Writing Workshop

Emily Dickinson’s Writing Advice

It wasn’t until college that I realized that my words often conveyed more than I said, that my poems could betray me with meanings deeper and darker than I intended. I’d turned in a poem to an undergraduate poetry workshop and my professor dissected it in front of the class. The poem was titled “O” and it was about my mother being a telephone operator in the days when you could still talk to a person when you hit the 0 button on your phone. He explained that the poem wasn’t really about my mother. It was about the literary howl, and the enduring torment of other voices. I don’t have the poem anymore. I wish I did. It doesn’t matter. The poem, even in its disappearance, taught me a deeper lesson. Emily Dickinson’s best writing advice is this: “Tell the truth but tell it slant.” The youthful poet I was then took cold comfort in Emily Dickinson’s writing advice. After all, the slant only counts if you intended it.

The whole situation instilled in me a kind of terror and thrill in what I could write without even knowing it, what I could say. I wanted to have full control of my meaning, full control of my words. If a poet is a little like a mason, I realized I didn’t know my own bricks, didn’t always know the arrangement I was making. I wanted to harness every meaning, and write only exactly what I wanted to say. Little did I know that to harness meaning in that manner is really the province of the gods; in the hands of mortals, to try to hold the meaning of your writing too close has the potential to kill prose and poetry both on the spot.
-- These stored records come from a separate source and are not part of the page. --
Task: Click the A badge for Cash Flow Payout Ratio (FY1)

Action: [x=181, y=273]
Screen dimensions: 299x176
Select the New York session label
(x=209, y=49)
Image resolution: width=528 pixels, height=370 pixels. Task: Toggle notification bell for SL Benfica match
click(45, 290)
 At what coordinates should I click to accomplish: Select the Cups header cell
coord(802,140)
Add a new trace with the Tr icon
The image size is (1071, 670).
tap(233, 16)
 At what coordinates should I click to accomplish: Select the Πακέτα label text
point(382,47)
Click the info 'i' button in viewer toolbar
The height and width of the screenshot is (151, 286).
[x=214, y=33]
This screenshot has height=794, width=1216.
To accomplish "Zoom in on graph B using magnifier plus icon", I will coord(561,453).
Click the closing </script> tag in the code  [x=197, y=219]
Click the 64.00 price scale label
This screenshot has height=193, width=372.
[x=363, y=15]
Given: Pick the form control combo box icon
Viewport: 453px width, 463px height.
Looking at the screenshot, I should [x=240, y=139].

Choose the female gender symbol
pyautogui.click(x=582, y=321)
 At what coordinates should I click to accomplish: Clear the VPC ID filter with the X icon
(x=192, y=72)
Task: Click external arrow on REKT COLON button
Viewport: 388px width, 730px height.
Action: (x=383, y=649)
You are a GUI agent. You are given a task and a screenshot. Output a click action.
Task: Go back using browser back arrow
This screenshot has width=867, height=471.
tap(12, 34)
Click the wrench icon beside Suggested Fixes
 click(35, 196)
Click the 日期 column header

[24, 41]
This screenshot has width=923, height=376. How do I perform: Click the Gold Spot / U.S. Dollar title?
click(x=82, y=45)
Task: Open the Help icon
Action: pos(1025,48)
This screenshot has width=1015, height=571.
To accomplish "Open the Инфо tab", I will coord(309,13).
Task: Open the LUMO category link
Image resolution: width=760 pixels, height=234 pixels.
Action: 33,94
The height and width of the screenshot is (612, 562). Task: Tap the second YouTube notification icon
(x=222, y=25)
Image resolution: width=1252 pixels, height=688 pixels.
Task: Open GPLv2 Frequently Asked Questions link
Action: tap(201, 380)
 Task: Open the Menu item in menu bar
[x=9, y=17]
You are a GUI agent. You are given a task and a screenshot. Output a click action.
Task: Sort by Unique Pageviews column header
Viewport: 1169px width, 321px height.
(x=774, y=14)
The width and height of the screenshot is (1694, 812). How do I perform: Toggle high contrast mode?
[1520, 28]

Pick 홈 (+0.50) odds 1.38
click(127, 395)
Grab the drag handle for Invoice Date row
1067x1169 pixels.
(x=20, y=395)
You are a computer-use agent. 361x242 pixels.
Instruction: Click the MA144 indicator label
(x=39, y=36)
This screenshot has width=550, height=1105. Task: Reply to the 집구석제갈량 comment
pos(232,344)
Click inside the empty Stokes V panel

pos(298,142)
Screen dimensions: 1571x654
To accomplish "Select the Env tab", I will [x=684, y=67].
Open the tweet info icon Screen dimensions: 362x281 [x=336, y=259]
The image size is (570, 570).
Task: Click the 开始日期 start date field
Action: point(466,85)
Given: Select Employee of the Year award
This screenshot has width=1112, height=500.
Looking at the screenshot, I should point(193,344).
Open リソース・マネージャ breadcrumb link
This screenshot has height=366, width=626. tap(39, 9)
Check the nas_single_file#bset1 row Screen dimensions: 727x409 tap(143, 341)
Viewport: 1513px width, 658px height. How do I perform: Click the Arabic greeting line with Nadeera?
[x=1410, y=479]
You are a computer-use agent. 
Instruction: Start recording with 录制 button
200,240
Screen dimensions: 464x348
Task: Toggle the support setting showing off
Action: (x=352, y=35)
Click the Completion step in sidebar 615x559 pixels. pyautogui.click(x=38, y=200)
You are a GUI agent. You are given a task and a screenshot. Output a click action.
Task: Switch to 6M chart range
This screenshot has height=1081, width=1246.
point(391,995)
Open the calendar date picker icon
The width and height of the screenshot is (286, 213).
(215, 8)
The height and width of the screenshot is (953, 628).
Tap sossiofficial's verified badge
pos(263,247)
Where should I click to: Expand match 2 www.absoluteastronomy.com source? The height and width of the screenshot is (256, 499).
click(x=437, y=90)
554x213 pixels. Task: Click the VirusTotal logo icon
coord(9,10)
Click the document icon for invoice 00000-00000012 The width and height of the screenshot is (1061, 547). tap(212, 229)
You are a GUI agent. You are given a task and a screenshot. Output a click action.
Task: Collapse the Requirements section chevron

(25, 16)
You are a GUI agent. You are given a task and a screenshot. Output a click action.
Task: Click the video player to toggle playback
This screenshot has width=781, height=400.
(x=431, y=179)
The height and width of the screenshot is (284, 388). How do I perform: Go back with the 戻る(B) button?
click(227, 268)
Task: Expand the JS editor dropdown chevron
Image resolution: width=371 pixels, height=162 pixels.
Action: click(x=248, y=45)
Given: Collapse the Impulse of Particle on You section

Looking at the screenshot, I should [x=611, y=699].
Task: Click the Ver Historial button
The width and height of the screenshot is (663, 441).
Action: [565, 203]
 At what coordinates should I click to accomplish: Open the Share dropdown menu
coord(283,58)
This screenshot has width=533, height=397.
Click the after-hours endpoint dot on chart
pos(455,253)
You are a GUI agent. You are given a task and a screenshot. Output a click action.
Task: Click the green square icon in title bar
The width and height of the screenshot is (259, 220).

Emily Dickinson was less concerned with her poetry being misconstrued as a self-declaration. In fact, she saved herself from all that trouble by writing, “When I state myself as a representative of the verse, it does not mean me, but a supposed person.”

Emily Dickinson’s writing advice comes from her letters. The hungry poet looking for guidance needs to fish her gems out of the immense sea of her epistolary craft.

Modern poets and writers are not so modest. For every good writer out there, there are two books on craft. There are some good ones. There’s Mary Karr on the Art of Memoir and Stephen King On Writing and Anne Lamott in Bird by Bird. These are all good sources, especially if you plan to write a bestselling anything. But some of my favorite writing advice comes from the letters of Emily Dickinson, who seems constitutionally incapable of writing anything straightforwardly. Dickinson wasn’t interested in selling her work. Her work was eminently different, so strange as to require the time machine of her bedroom drawer to shuttle her writing into the future where it would find a more receptive and sympathetic audience.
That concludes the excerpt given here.